Gretchen Albrecht’s signature arc sweeps across Snake Charmer with its curved lines suggesting the sway of the snake charmer’s body and mesmerising flute; and the arc that later became synonymous with her name is explicitly foreshadowed here with great confidence and grace.
Gretchen Albrecht was born in Auckland where she continues to live and work. She studied at Elam School of Fine Arts, the University of Auckland – where later she was Teaching Fellow in Painting (1972-73) – and unlike many of her contemporaries who travelled immediately after art school, Albrecht would only get overseas after a decade of developing her practice. Snake Charmer comes from what the artist considered to be the emergence of her mature style in the 1970s. It was a period where she secured her vision and reputation as a leading abstract painter in a manner similar to that of American artist Helen Frankenthaler who in the late 1960s evolved a form of abstraction with transparent bands of horizontal colour.

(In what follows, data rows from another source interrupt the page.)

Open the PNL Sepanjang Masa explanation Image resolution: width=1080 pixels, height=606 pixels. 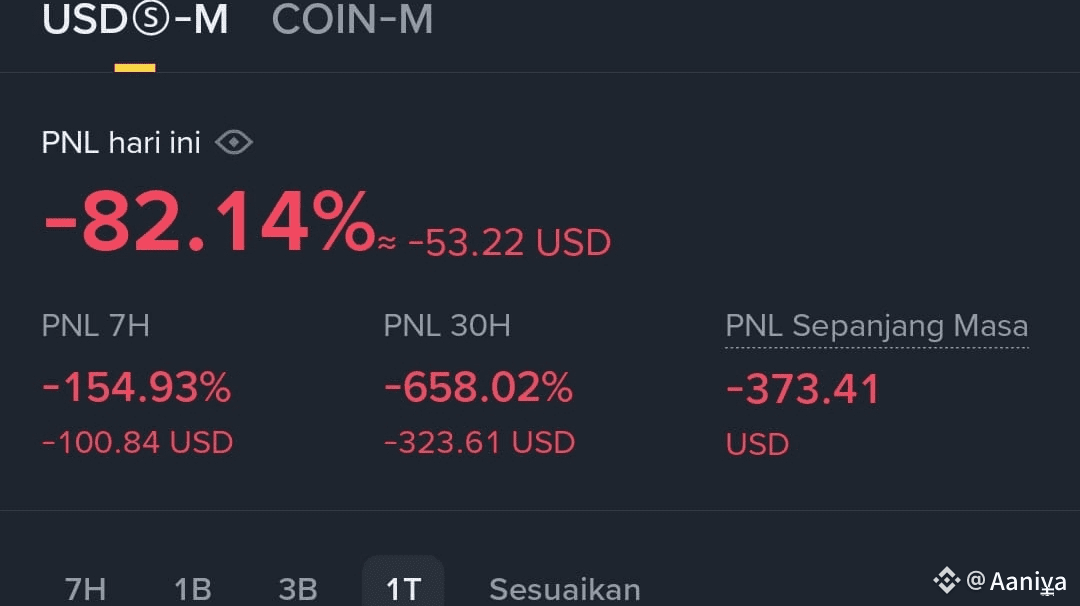point(876,326)
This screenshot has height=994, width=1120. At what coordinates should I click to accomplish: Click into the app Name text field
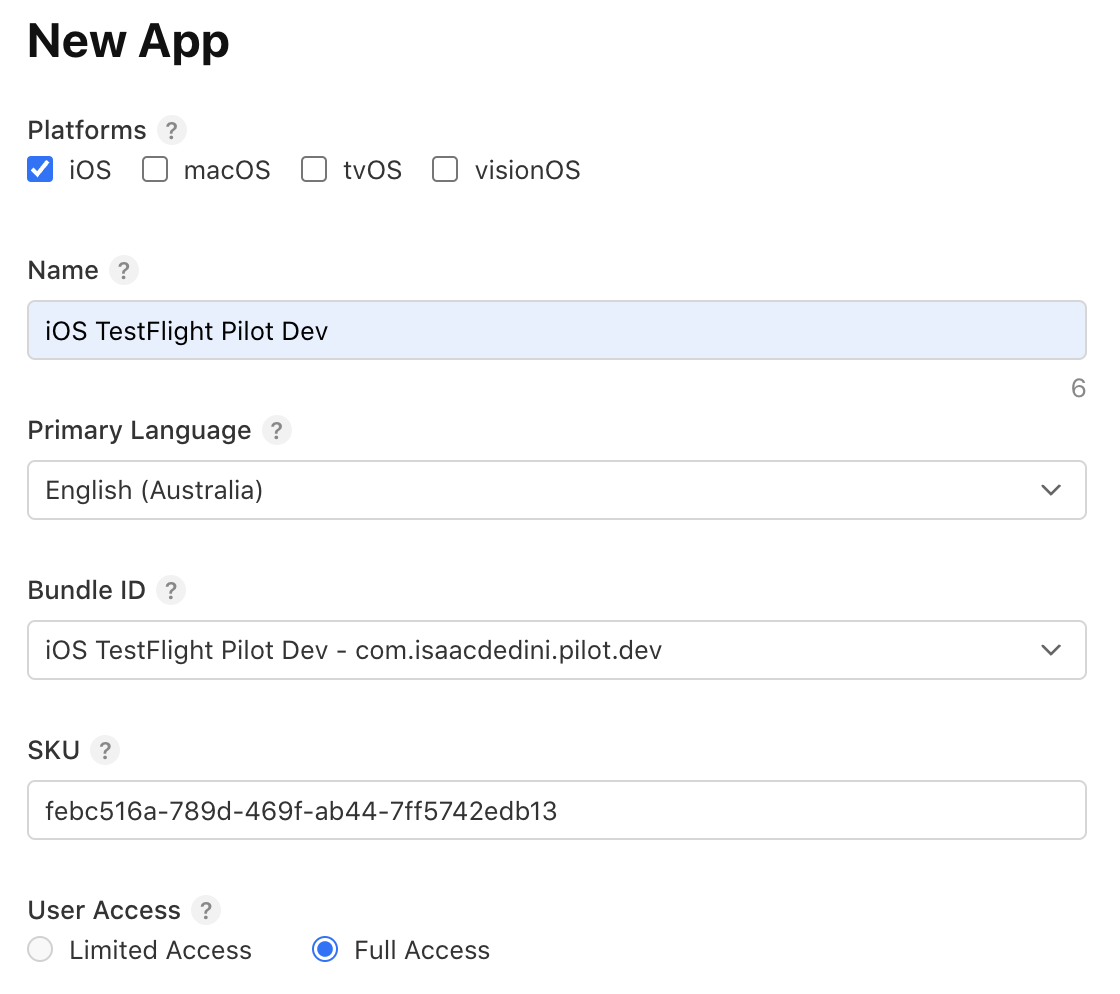(556, 330)
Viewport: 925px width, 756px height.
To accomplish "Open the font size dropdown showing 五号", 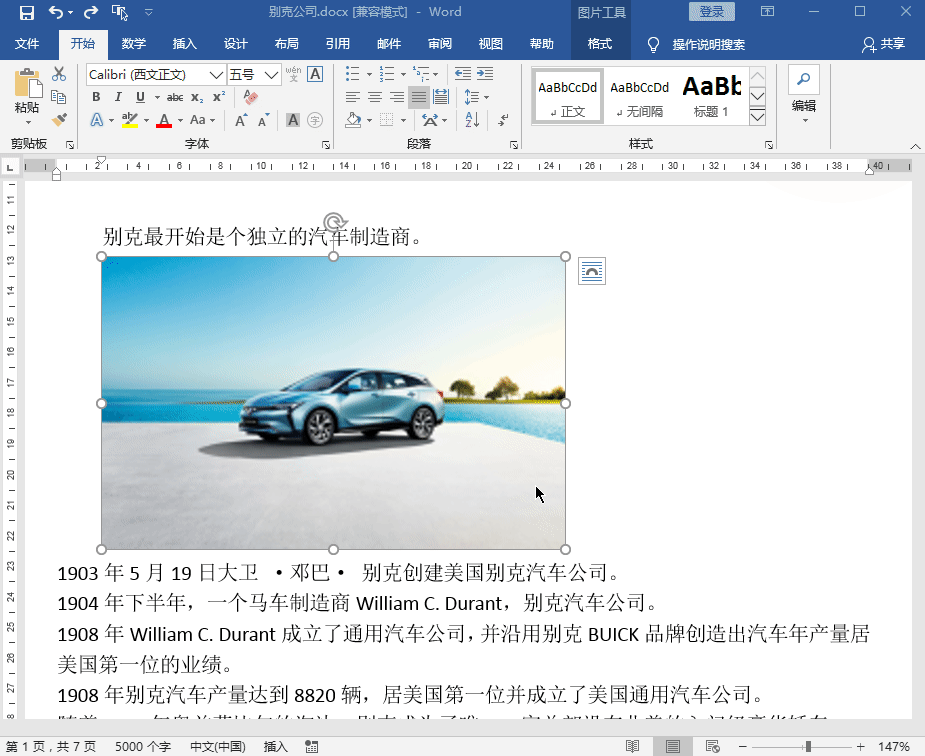I will tap(271, 75).
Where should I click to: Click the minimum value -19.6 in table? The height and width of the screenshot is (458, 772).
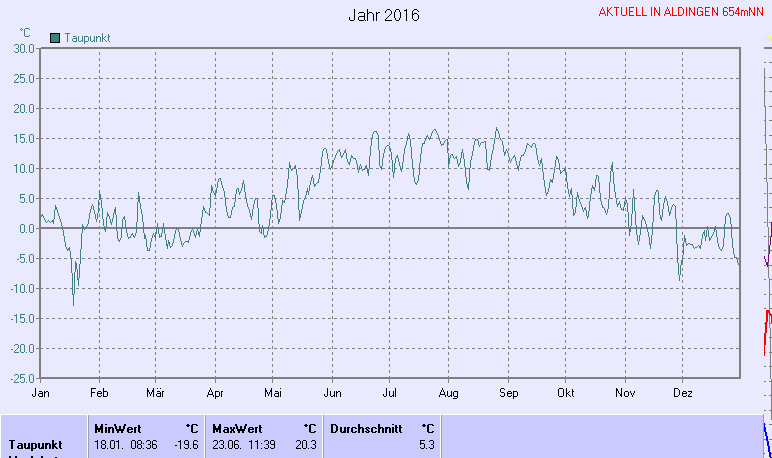[186, 444]
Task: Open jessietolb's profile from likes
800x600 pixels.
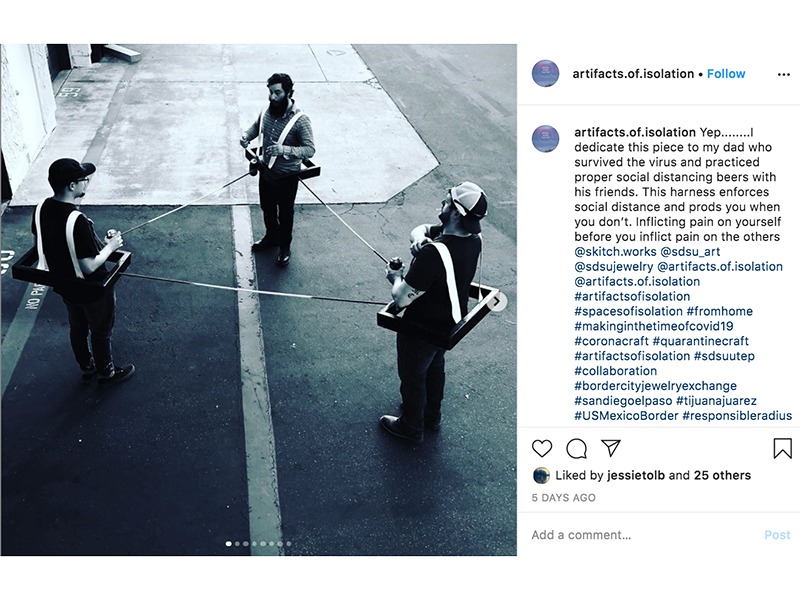Action: (636, 476)
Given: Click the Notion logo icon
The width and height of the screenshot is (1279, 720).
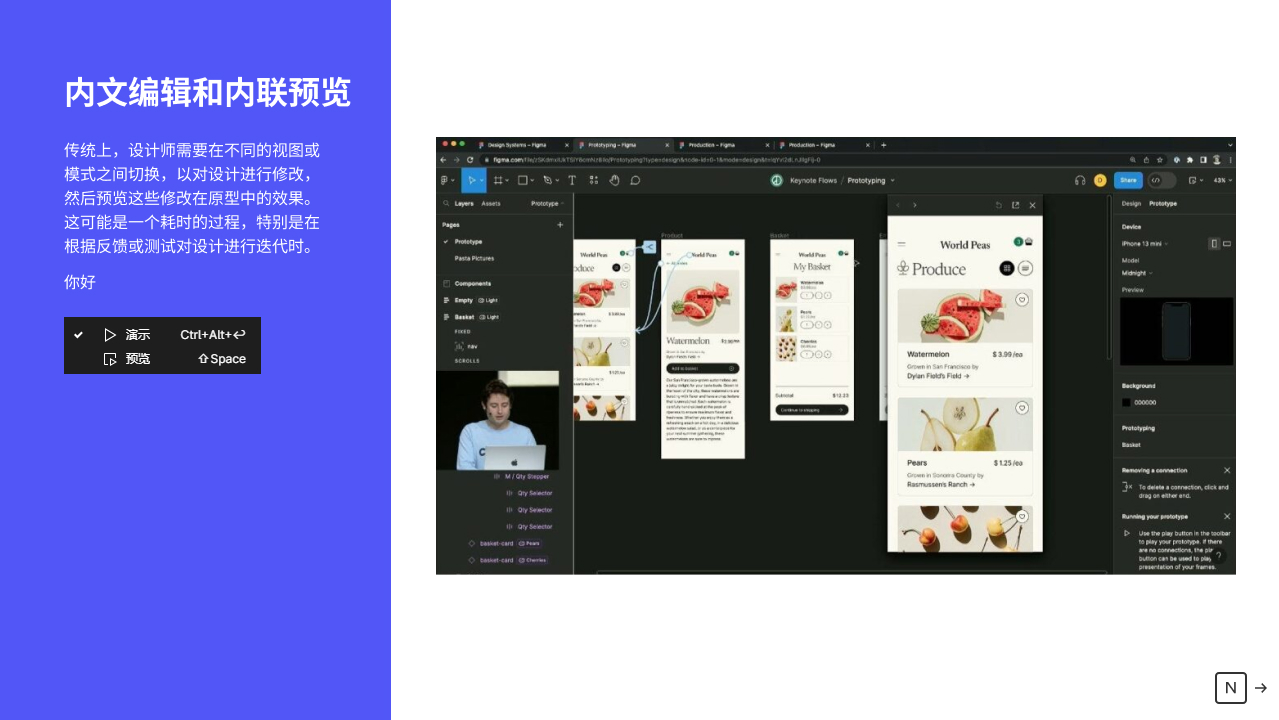Looking at the screenshot, I should tap(1230, 688).
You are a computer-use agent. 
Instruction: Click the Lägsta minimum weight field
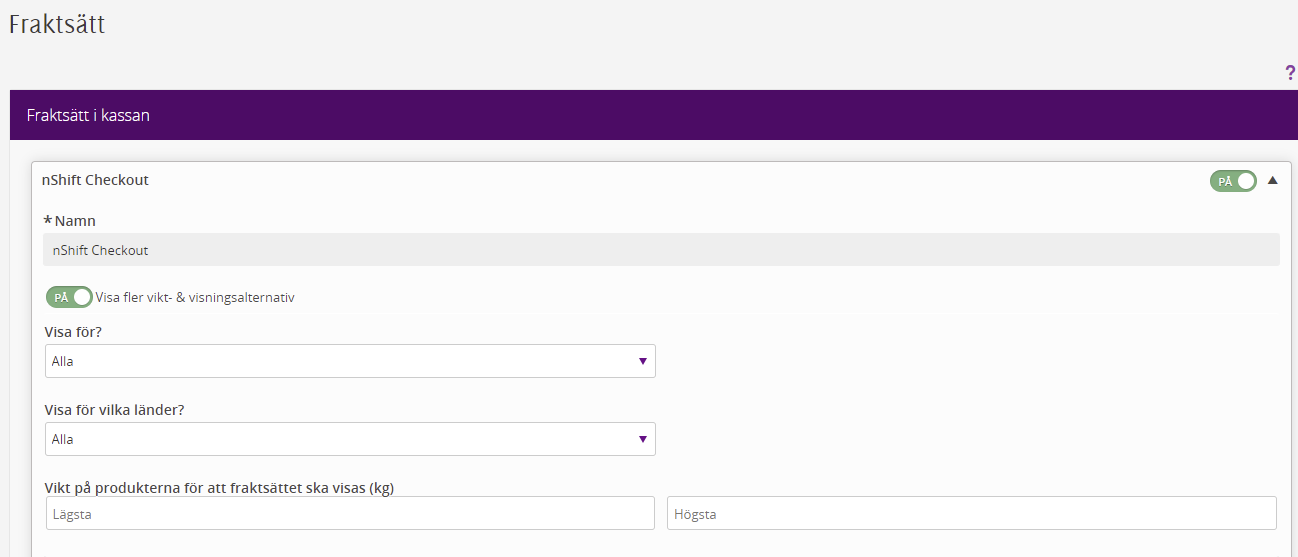(350, 513)
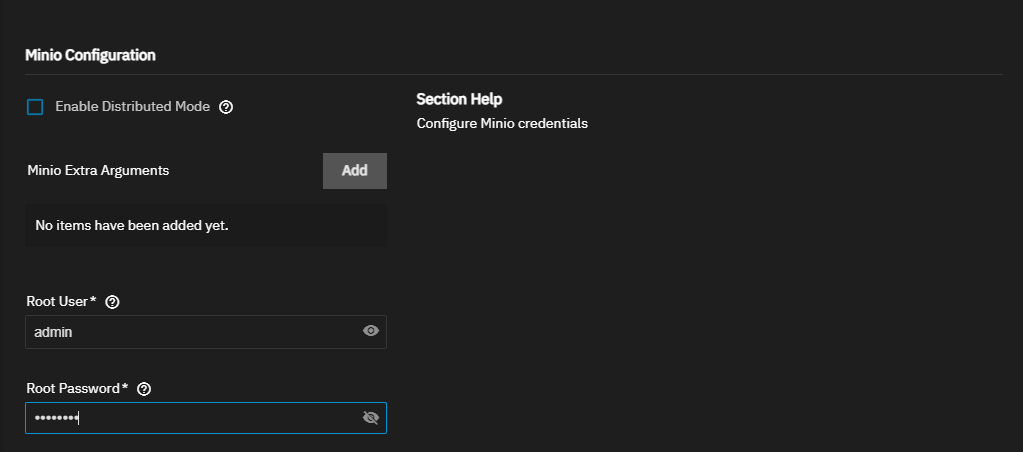Click the Minio Extra Arguments label
The image size is (1023, 452).
point(98,170)
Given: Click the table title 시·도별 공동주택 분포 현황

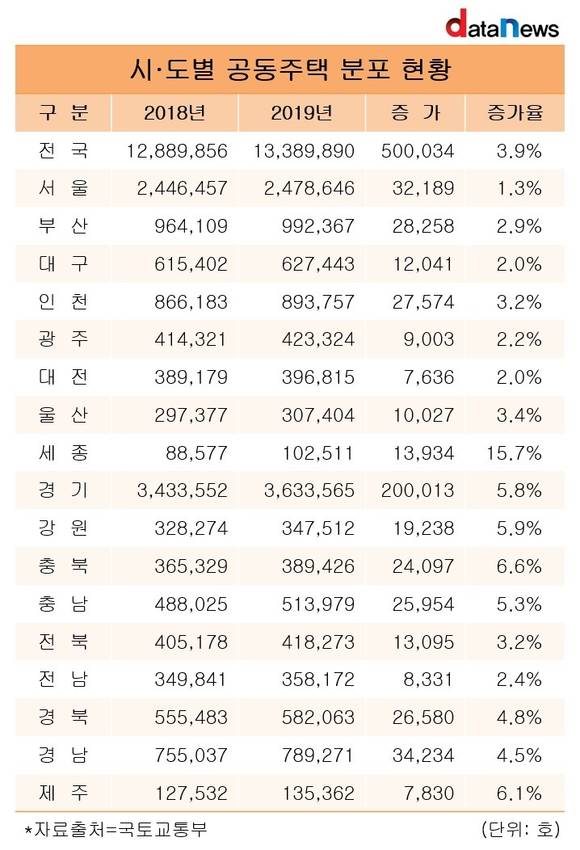Looking at the screenshot, I should click(x=290, y=69).
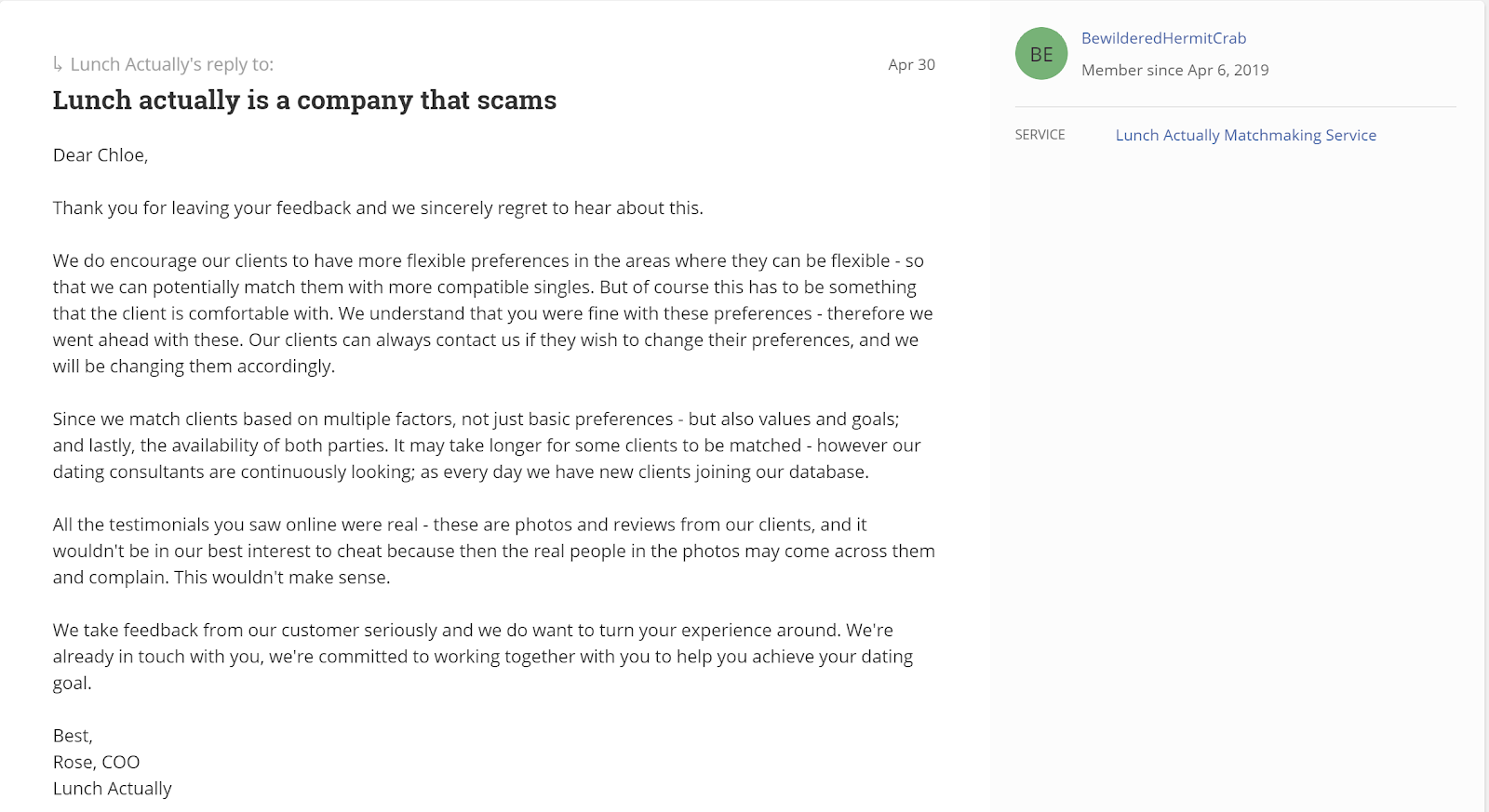Click the green BE avatar circle
The image size is (1489, 812).
pos(1041,54)
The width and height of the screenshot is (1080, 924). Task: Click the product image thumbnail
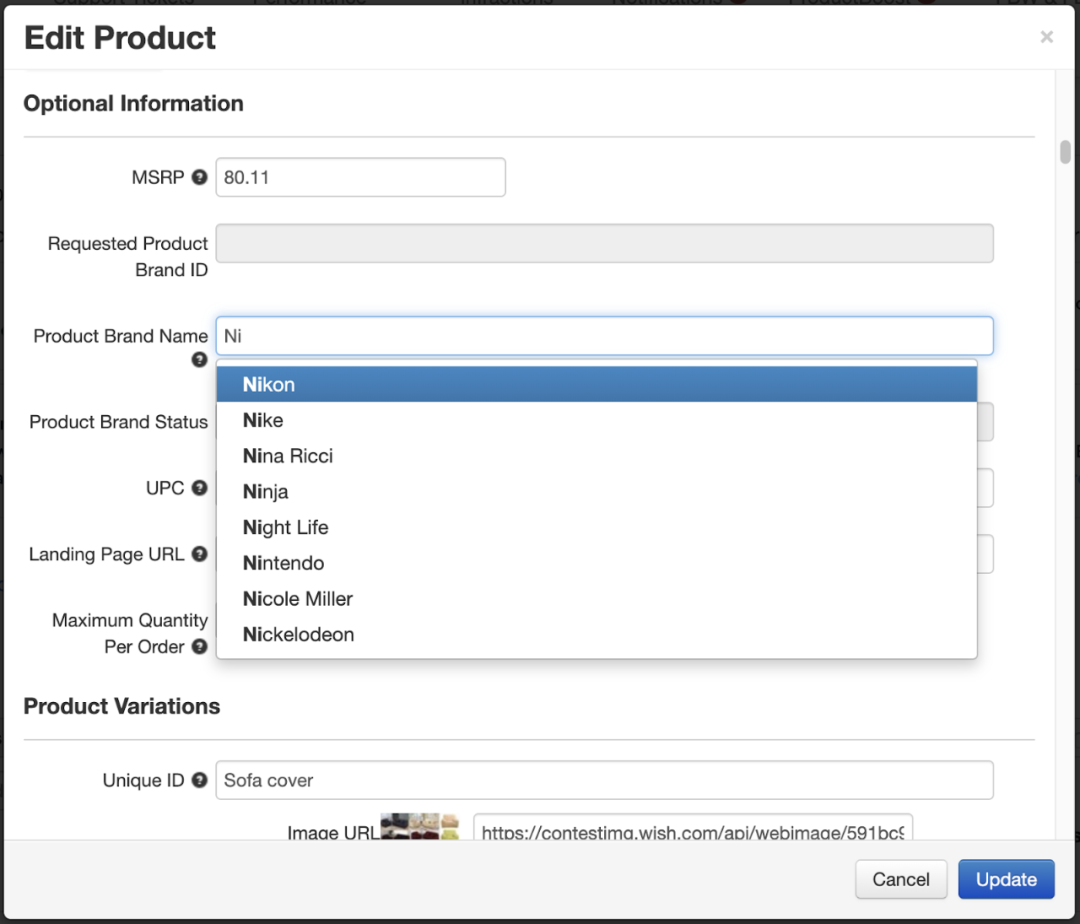[419, 826]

Following a decade of colour-field paintings that explored stacked and layered chromatic relationships, the hemispheres that emerged after Albrecht’s year away in the USA and Europe, and during her Frances Hodgkins Fellowship in Dunedin (1981-82) were a shock for New Zealand audiences: shaped canvasses replaced the standard rectilinear stretchers; bold solid colours replaced the watercolour-inspired washes and transparency; and strident contrasts replaced previously more subtle shifts of hue. All this, at the time, perhaps obscured the constancy of Albrecht’s gesture and the way the dimensions of her works corresponded to the scale and expression of her body.
In Snake Charmer we can see the familiar wide sweep of her extended arm in the two red arcs which plunge from the centre up to the left and right corners; and in the three blue arcs that traverse the canvas from lower left to high on the right-hand edge. These are the same as those that come to define the hemispheres which first emerge in 1981. It is the same body, the same painterly gesture; but the artist has shifted her expression dramatically and extended her vernacular. The hemispheres of the early 1980s owe much to the artist’s travels in 1979, but they also owe much to her own painting that preceded them; and the power of Snake Charmer lies in its complete maturity as a painting as well as in the story it tells of a moment in which the artist created a bridge to a new way of working.
Gretchen Albrecht, Snake Charmer, 1976, acrylic on canvas 1500 x 1820
Essay commissioned by International Art Centre, Parnell, Auckland, NZ; and published in Selected works from the Fletcher Trust Collection, 10 September 2014 (August 2014).